This enormous debt has been built up year by year by Congresses that consistently promised that they were—well, they promised more money than they had to give.
The Federal budget has been something like a runaway truck coming down a steep mountain road. Obviously, we can't stop it all at once without doing a great deal of damage, but what we have done is get ready to apply the brakes on October 1st, when the new fiscal year begins. There will be more pressure added on January 1st, and in fiscal 1983 we'll shift to a lower gear, and in the following years we intend to bring it completely under control.
Now, as some of you know, I've traveled the mashed potato circuit for years speaking of the need for fiscal responsibility and a balanced budget, and I'm not about to stop this long crusade after only 8 months in Washington.
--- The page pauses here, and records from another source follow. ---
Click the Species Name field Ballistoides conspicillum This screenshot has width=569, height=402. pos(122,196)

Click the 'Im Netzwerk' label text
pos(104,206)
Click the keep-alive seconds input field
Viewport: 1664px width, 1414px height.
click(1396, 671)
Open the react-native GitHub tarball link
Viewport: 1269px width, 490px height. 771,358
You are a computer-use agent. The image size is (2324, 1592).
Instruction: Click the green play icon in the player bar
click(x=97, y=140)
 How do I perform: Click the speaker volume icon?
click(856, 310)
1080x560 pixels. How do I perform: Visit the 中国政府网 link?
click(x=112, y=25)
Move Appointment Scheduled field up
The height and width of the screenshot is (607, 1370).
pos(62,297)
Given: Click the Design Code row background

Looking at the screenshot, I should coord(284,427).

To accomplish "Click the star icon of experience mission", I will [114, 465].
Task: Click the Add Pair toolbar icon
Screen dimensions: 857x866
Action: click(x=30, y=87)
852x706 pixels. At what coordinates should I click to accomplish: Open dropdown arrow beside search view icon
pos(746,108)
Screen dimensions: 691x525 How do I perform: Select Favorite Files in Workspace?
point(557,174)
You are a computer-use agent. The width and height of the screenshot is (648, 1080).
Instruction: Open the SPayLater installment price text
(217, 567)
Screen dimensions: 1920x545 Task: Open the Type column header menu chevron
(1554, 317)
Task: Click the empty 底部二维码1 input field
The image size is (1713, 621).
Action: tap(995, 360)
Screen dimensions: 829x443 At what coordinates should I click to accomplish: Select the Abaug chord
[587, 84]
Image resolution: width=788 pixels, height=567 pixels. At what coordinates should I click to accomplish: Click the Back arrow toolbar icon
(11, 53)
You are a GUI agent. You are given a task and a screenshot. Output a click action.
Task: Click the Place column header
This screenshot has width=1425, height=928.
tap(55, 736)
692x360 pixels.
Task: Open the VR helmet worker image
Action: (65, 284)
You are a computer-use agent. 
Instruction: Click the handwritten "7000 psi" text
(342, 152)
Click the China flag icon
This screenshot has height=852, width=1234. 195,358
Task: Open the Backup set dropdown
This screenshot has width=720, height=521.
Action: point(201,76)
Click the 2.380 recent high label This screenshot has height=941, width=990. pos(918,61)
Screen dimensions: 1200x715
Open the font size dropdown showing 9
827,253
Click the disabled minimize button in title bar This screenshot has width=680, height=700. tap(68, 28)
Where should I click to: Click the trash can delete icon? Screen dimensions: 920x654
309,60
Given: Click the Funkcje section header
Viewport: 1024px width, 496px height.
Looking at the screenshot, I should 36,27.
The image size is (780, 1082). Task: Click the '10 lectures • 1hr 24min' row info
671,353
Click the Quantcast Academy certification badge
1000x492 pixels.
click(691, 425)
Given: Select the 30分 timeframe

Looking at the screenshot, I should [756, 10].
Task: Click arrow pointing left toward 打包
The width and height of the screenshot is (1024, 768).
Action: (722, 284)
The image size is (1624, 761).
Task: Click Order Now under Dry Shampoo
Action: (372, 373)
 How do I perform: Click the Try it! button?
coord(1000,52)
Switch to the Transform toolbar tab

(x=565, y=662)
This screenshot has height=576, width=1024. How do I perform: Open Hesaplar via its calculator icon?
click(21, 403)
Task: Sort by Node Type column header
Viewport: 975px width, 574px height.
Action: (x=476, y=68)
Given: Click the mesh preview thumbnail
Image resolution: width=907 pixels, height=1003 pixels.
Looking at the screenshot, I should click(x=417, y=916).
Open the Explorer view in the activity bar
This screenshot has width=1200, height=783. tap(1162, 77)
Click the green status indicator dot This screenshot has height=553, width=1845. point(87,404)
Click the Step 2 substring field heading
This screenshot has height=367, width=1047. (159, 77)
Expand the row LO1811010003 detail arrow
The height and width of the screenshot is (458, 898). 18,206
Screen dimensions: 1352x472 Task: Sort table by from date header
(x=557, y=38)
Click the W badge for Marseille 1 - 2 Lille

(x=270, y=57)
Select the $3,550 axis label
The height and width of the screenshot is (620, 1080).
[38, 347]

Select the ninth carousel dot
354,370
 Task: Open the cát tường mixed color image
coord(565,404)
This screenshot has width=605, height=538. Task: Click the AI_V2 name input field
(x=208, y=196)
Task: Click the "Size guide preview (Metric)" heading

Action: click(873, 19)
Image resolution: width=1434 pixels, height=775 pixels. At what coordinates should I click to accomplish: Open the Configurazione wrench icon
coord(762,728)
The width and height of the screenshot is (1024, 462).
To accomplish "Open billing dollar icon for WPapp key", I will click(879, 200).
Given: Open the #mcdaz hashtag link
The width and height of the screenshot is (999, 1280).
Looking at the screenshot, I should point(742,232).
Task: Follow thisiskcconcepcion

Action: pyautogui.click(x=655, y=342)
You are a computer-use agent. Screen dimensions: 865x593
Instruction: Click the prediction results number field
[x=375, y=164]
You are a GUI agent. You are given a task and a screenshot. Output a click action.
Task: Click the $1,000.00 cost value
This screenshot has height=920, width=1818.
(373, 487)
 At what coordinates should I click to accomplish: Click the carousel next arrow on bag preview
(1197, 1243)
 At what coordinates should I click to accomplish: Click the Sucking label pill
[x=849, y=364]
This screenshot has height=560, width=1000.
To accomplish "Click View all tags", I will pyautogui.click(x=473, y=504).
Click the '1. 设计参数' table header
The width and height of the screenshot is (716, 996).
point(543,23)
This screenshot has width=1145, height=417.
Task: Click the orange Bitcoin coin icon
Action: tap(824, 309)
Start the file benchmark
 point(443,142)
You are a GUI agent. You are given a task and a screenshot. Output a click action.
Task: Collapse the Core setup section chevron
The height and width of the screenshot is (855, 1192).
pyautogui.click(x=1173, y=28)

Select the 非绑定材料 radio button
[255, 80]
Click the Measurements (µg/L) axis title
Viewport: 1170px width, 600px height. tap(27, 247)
This administration is committed to a balanced budget, and we will fight to the last blow to achieve it by 1984.
Now, in attempting to slow the budget, we estimated that the 1982 deficit would be $421/2 billion. But since that deficit, some things have changed. The interest rates have risen, increasing the cost of borrowing to fund the deficit and the debt that we've inherited. The Congress didn't give us quite all the deductions that we asked for, although we were very happy to get what they did pass after a long struggle. So, that leaves our $42 1/2 figure bigger than that if nothing is done.
But something will be done. We will not sit on our hands and watch helplessly as the deficit swells and swells. We'll make further reductions in the 1982 budget and millions of dollars of additional spending cuts in the '83 and '84 budgets.
The cutbacks in spending will be shared by all departments of government, including the Department of Defense. But let me assure you, the defense budget will still increase significantly. There is no alternative to a stronger defense. Study after study and expert after expert have testified to our nation's need for a more muscular military.
The Soviet Union is the most massive and menacing—they had that buildup—in history. It is spilling over with military hardware. The Soviets have not built a society; they've built an arsenal. And we in the West can no longer turn our head or avert our eyes. For too many years the Pentagon was treated as the Federal Government's poor relation while domestic programs thrived and grew fat. We simply must rectify that imbalance. We will not cut defense spending to the point that it interferes or slows our plan for our national security.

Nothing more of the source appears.